L'actualité a montré, derrière les potentiels, les limites du process. La principale capitalisation de l'indice est Uber, valorisé sur les bases du Private Equity, 75,2 milliards de dollars alors que, désormais cotée à Wall Street, la compagnie présente une valorisation boursière de 50 milliards. La deuxième valorisation de Prime Unicorn est le spécialiste de la cigarette électronique JUUL, pris en compte sur la base de 40,4 milliards de dollars, valeur de souscription d'il y a un an. Les développements scientifiques autour du vapotage vont sérieusement remettre en cause cette évaluation. Il en sera de même pour SpaceX dont les 31 milliards vont être mis à l'épreuve des difficultés de son lanceur de satellite, comme cela l'a été plus encore pour la société de bureaux partagés WeWork, évaluée dans l'indice 49 milliards de dollars en février dernier et ramenée à 6,9 milliards le 30 octobre à la suite de l'échec de sa mise en Bourse.
Investir dans une start-up, investir dans une société non cotée, c'est prendre le risque d'être gagnant. Mais, évidemment, pas à tous les coups. Les évaluations sont la conséquence d'un effet entonnoir de liquidités à la recherche de rendement sans la sanction de la cotation, quand, en même temps, les professionnels de la finance sont à la recherche de meilleures marges. On ne peut pas dire que le Private Equity créé une bulle. Il est plutôt la conséquence de bulles largement liées aux taux d'intérêt et aux injections monétaires et il n'y a pas de vraies raison pour qu'elle explose spécifiquement.

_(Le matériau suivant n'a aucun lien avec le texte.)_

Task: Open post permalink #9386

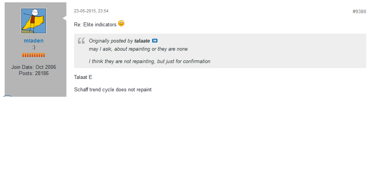Action: click(359, 12)
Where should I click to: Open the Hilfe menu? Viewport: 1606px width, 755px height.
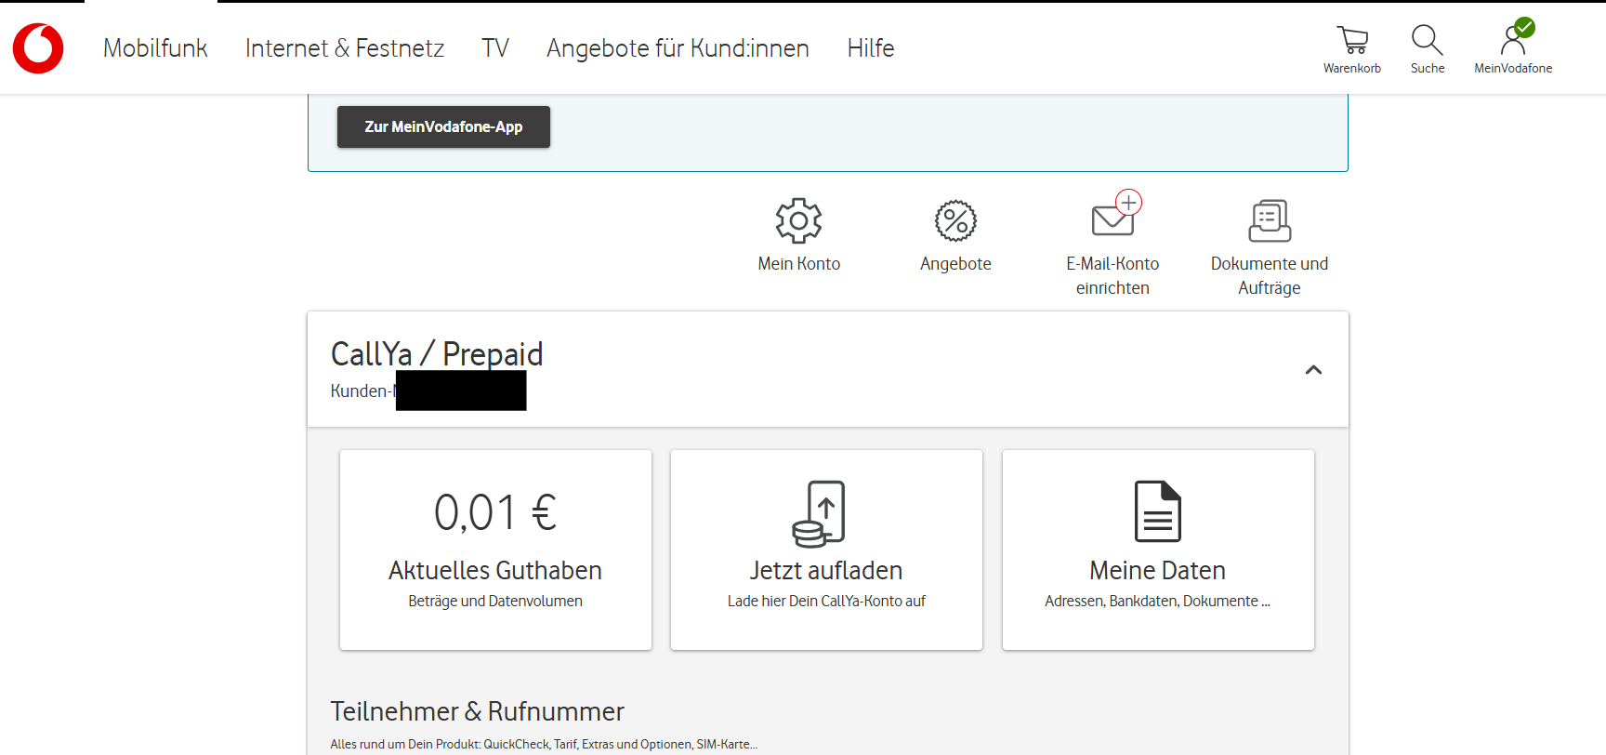(871, 48)
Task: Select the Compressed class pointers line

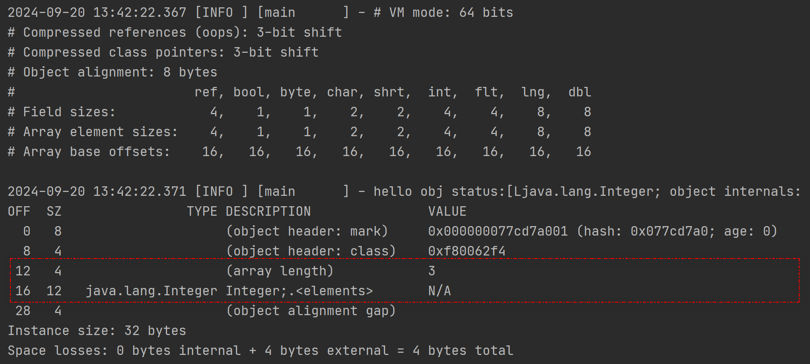Action: coord(163,52)
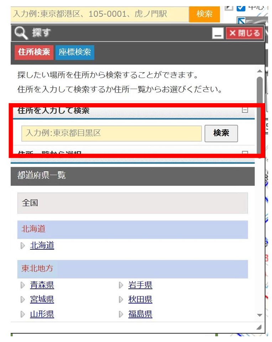Screen dimensions: 272x342
Task: Switch to the 住所検索 tab
Action: tap(34, 52)
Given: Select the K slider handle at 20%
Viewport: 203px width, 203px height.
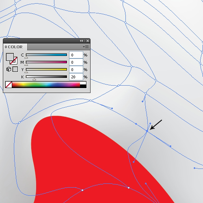Looking at the screenshot, I should 34,79.
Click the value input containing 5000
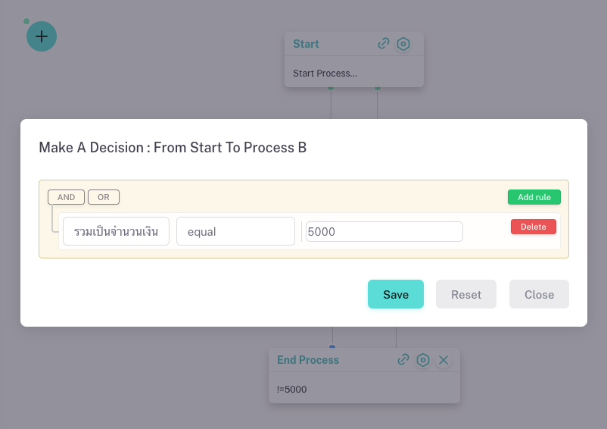 [384, 232]
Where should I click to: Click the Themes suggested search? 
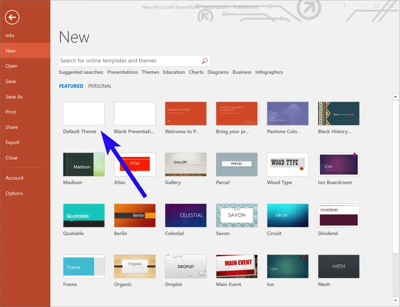click(150, 72)
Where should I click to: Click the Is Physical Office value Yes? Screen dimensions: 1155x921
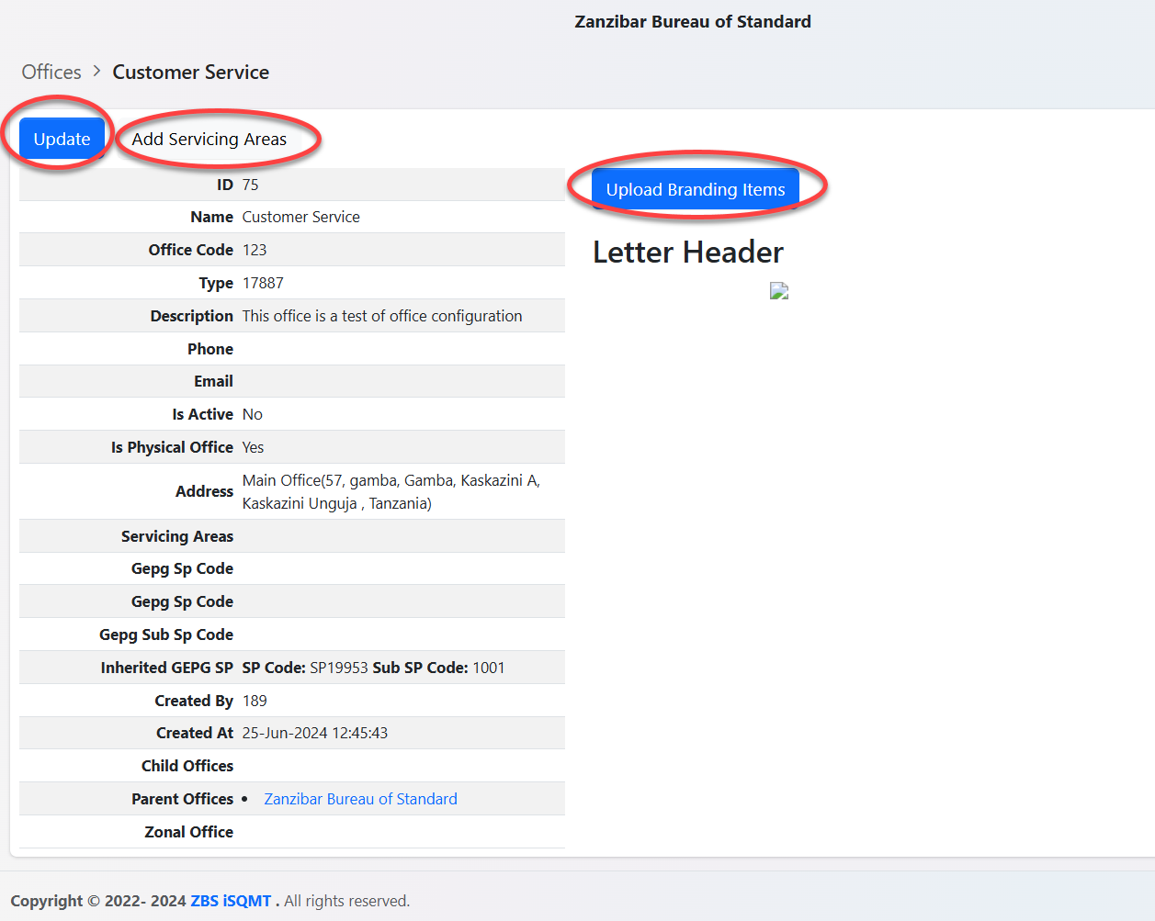pyautogui.click(x=253, y=447)
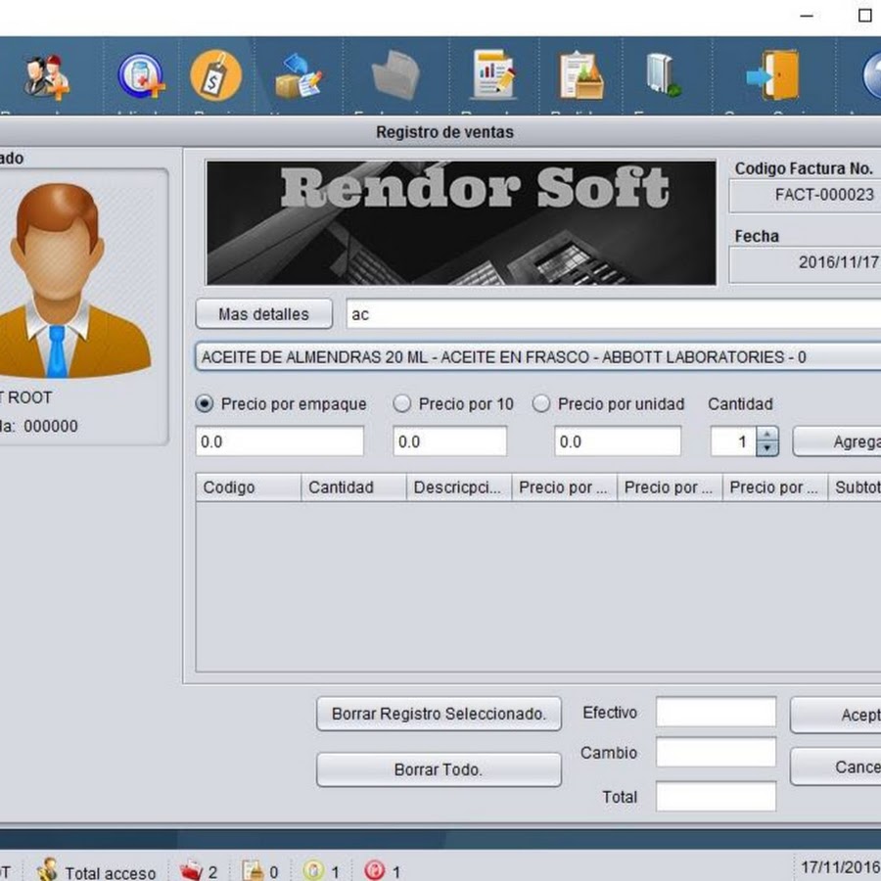This screenshot has width=881, height=881.
Task: Select the sales price tag icon
Action: [x=215, y=76]
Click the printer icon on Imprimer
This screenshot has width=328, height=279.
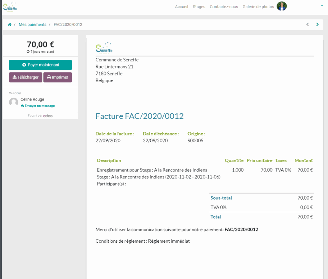(49, 77)
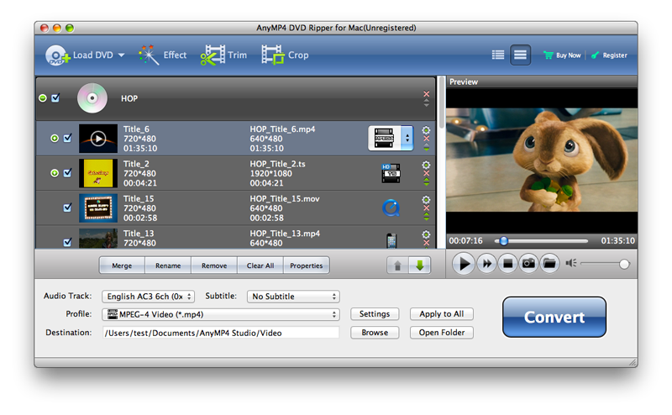Move selected item down with green arrow
The height and width of the screenshot is (415, 672).
pos(418,265)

Le capital investissement est en quelque sorte un dérivé d'une conjoncture financière globale autant qu'une réponse à des besoins d'investisseurs. Comme souvent pour les dérivés, un changement de signe dans les évolutions peut être un signal. Ainsi, le Prime Unicorn * est un indicateur qui, aussi artificiel qu'il puisse paraître est à suivre. Pour le Private Equity comme pour les Bourses.